Now, my ex is furious with me. He says I should have told him when I got pregnant, that if I had spoken up, he wouldn’t have spent years raising a child that wasn’t his. He’s a mess, and honestly, I do feel guilty. I didn’t expect it to blow up like this.
UPDATE: I’ve seen comments saying this sounds familiar or like a repost. This is my first time posting on Reddit. I didn’t come here to paint my ex as some villain—I came because I spent years with him and his family. They were my family too. We promised to stay in touch after the divorce, but after everything, I just couldn’t.
They’re now furious with me—not just for leaving, but for being “complicit” in letting my ex bond with a child who wasn’t his. They feel betrayed.
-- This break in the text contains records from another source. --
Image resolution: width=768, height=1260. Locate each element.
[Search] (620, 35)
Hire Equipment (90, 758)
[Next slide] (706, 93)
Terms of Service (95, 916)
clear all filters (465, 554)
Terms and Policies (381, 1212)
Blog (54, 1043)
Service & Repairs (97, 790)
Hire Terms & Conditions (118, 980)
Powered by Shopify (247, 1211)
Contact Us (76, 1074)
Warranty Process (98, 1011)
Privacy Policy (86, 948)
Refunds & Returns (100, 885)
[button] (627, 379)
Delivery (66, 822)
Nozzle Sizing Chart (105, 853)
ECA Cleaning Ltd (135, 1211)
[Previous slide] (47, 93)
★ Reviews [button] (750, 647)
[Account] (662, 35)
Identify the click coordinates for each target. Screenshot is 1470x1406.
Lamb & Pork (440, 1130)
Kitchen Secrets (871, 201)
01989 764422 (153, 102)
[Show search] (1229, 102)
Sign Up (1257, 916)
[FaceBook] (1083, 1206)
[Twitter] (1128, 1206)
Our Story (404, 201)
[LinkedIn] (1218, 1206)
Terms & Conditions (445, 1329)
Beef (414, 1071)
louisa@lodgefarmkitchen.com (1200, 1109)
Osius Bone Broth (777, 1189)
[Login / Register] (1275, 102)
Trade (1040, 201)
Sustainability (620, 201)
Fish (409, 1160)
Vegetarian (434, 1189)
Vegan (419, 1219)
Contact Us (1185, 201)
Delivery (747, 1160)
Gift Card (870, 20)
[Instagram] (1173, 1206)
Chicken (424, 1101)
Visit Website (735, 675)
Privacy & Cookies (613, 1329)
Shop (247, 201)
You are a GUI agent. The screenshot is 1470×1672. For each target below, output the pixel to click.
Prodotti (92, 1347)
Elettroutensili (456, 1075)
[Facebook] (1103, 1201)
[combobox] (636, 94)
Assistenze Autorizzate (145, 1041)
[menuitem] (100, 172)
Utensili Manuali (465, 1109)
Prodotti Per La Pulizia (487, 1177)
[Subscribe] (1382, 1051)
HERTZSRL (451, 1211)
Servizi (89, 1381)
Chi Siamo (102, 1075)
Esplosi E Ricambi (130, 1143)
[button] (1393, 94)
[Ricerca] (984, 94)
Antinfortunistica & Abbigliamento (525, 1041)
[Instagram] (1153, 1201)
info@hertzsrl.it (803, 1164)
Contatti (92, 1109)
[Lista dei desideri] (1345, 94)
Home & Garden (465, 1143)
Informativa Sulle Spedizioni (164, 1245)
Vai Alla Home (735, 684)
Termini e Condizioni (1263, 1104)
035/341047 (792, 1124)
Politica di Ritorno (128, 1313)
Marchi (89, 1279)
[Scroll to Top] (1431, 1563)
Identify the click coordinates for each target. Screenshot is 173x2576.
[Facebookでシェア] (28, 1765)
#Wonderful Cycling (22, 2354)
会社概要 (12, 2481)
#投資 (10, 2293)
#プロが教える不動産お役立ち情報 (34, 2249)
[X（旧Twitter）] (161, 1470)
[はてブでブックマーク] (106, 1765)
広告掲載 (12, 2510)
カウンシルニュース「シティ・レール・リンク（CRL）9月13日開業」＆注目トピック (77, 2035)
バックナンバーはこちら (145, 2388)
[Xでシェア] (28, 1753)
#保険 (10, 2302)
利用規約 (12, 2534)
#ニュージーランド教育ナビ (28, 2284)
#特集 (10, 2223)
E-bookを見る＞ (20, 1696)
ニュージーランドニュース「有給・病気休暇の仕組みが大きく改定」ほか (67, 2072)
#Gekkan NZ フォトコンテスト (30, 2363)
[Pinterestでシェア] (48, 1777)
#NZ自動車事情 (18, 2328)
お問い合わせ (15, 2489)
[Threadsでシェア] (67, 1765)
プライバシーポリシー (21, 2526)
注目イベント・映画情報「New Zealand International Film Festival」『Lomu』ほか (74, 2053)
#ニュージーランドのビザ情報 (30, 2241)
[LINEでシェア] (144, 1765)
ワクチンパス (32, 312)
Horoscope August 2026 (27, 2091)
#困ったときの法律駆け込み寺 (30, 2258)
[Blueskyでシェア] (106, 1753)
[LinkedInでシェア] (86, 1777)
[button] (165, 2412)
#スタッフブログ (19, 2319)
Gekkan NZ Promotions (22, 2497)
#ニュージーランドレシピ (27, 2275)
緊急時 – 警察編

Another Update: I’ve avoided most of their calls, but recently my ex texted me apologizing for overreacting. He admitted he feels guilty for prioritizing the wrong people and neglecting me when I was actually family. I replied only to ask how the little girl was doing. Even if she’s not his biologically, she loves him deeply, and that kind of bond doesn’t disappear overnight.
He told me he’s no longer financially responsible but still plans to see her monthly—he feels morally obligated. Honestly, my heart breaks for her. Through no fault of her own, she’s lost her sense of family—her dad, her grandparents, her cousins. She’s the true innocent in all of this.
Here’s the input from the Reddit crowd:
NTA. Your ex cheats on you and now blames you for raising a child that wasn’t even his? That’s insane. He made his choices. The only one responsible for this mess is him and the woman who lied to him. Don’t let anyone shift the blame onto you.
NTA. Sucks to be him. He cheated and got conned. You don’t owe anyone an explanation.
NTA. This is such manipulative gaslighting. You had no obligation to inform your ex or his family. Block them all if they treat you like this.
I used to think I was infertile too, so I get it. The whole situation makes sense, and it was never your responsibility to inform your ex. NTA.
This whole story is wild. Your ex cheats “to relieve stress,” then gets conned into fatherhood, and now wants to blame you? No. You’re NTA. You’re lucky to be out of that.
NTA. He sidelined you for a year and now wants sympathy? You did nothing wrong. You had no proof the child wasn’t his, and you had no obligation to contact him.
NTA. Honestly, it’s poetic. He cheated, got tricked, and now wants to blame you. Nope.
NTA. What a rollercoaster. He got exactly what he deserved. You found happiness – focus on that and don’t look back.